Available data section start

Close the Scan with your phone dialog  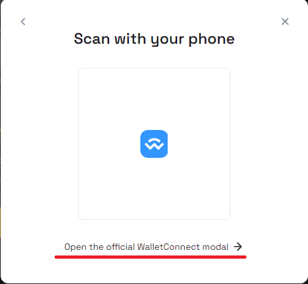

Available data section end
Available data section start

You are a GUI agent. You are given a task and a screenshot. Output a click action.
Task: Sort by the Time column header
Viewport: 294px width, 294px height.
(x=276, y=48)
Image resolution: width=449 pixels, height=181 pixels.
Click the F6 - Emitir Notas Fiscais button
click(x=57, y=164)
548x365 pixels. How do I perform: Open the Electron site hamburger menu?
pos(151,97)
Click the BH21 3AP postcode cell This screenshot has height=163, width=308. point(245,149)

Available data section end
Available data section start

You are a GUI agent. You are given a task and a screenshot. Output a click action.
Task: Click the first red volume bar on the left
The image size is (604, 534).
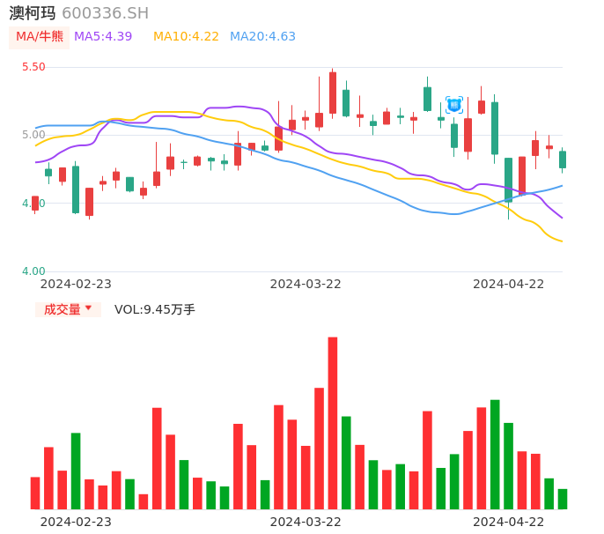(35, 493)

Available data section end

**Problem description**: Repeat, character for character, the lines of the material above from the line with "Task: Sort by the Time column header" through the line with "Click the BH21".

**Exercise answer**:
Task: Sort by the Time column header
Viewport: 294px width, 294px height.
(x=276, y=48)
Image resolution: width=449 pixels, height=181 pixels.
Click the F6 - Emitir Notas Fiscais button
click(x=57, y=164)
548x365 pixels. How do I perform: Open the Electron site hamburger menu?
pos(151,97)
Click the BH21 3AP postcode cell This screenshot has height=163, width=308. point(245,149)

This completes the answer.